## [SUPPLIED MATERIAL]
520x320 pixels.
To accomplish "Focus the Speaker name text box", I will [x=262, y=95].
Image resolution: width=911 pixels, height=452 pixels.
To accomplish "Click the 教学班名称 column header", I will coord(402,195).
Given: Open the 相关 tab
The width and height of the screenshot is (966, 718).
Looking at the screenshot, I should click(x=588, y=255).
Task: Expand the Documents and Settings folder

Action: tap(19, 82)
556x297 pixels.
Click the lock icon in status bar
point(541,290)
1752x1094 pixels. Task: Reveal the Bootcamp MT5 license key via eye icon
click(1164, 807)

==

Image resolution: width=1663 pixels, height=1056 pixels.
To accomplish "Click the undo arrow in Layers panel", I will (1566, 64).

## [EXERCISE PROMPT]
Could you give the entries again starting with the line with "Image resolution: width=1663" and going on through the line with "will (1566, 64).", swapping "undo" for "redo" and leaving everything else unchanged?

## [FULL RESPONSE]
Image resolution: width=1663 pixels, height=1056 pixels.
To accomplish "Click the redo arrow in Layers panel", I will (1566, 64).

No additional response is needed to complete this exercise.